# Textauszug:
===============

# Frage zu HK-47 bei KOTOR



## KingOfQueens1985 (14. September 2004)

in der pc-games steht, dass man HK-47 nur aufrüsten kann, wenn man nen hohen reperatur-skill hat, was ich net habe weil ich erst soldat und dann jedi-hüter wurde...
allerdings hab ich woanders gelsen, dass HK-47 sich selbst aufrüstet, wenn man der dunklen seite beitritt... was bei mir schon viel eher zutrifft   

stimmt das denn nun ?

ich meine es wäre ja schon unfair, wenn nur leute mit nem hohen rep.-skill HK-47 aufrüsten können... immerhin ist er ein toller fernkämpfer... 

p.s.: kann man schilde und flammernwerfer wieder aufladen wenn sie verbraucht sind ?


im vorraus vielen dank


----------



## Taiyo (14. September 2004)

Weiß nicht, bislang hat's bei mir nämlich trotz einiger unterstützender Items an meinem Charakter (Werkzeuggürtel, etc.) auch noch nicht geklappt.

Was deine Frage jedoch zu den Ausrüstungsteilen für Droiden angeht: Nein, die können an sich nicht wieder aufgeladen werden, sondern müssen neu gekauft werden. Der Rhodianer in der Raumstation bei Yavin 4 verkauft jedoch ab 'nem gewissen Spielfortschritt Baragwinausrüstung auch für Droiden, die dann keine Ladungspunkte mehr hat, soll heißen: unendlich eingesetzt werden kann. Aber natürlich kosten diese auch 'nen entsprechendes Sümmchen.


----------



## mide (15. September 2004)

===============

# Inhalt der Daten:
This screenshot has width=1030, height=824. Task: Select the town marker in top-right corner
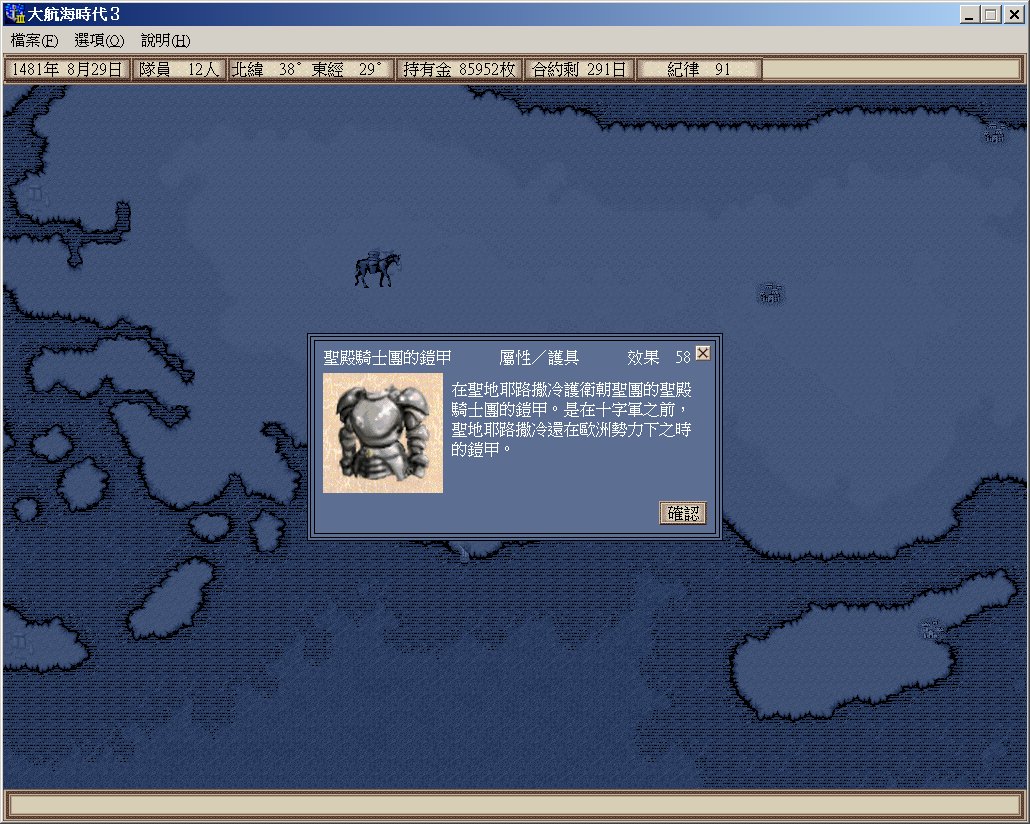(994, 131)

===============

# Aufgabe 1:
Schreibe den Forenthread zu HK-47 ab "Weiß nicht, bislang" und weiter bis einschließlich "(15. September 2004)" neu und setze dabei "Duros" an die Stelle von "Rhodianer".
# Aufgabe 2:
Setze den Forenthread zu HK-47 an der Stelle fort, an der er endet.
Für die Bearbeitung braucht man die Daten nicht.

# Lösung 1:
Weiß nicht, bislang hat's bei mir nämlich trotz einiger unterstützender Items an meinem Charakter (Werkzeuggürtel, etc.) auch noch nicht geklappt.

Was deine Frage jedoch zu den Ausrüstungsteilen für Droiden angeht: Nein, die können an sich nicht wieder aufgeladen werden, sondern müssen neu gekauft werden. Der Duros in der Raumstation bei Yavin 4 verkauft jedoch ab 'nem gewissen Spielfortschritt Baragwinausrüstung auch für Droiden, die dann keine Ladungspunkte mehr hat, soll heißen: unendlich eingesetzt werden kann. Aber natürlich kosten diese auch 'nen entsprechendes Sümmchen.


----------



## mide (15. September 2004)

# Lösung 2:
man kann ja hk-47 genauso wie dem anderen droiden upgrades einbauen. wenn man allerdings einen hohen rep-skill hat, kann man am speicher von hk-47 rumschrauben. ihn einfach nur dazu ansprechen und die gewünschten optionen wählen. dann kriegt er so fähigkeiten wie "regeneriert lebensenergie", "+2 auf verteidigung", "angriff wird erhöht" usw. wenn man des bis zum schluss durchzieht, is der dann fast unschlagbar. geht am besten, wenn man als forscher angefangen hat (so is des ganze spiel leichter, weil der mehr punkte zum ausbau seiner fähigkeiten kriegt, als ein soldat). dass des mit der dunklen seite besser oder von allein gehen soll, stimmt meiner erfahrung nach net. des is egal. der story nach könnte es allerdings so sein... (will aber nix verraten!)
ciao und viel spass noch beim zocken!
mide


----------



## Thodin_33 (15. September 2004)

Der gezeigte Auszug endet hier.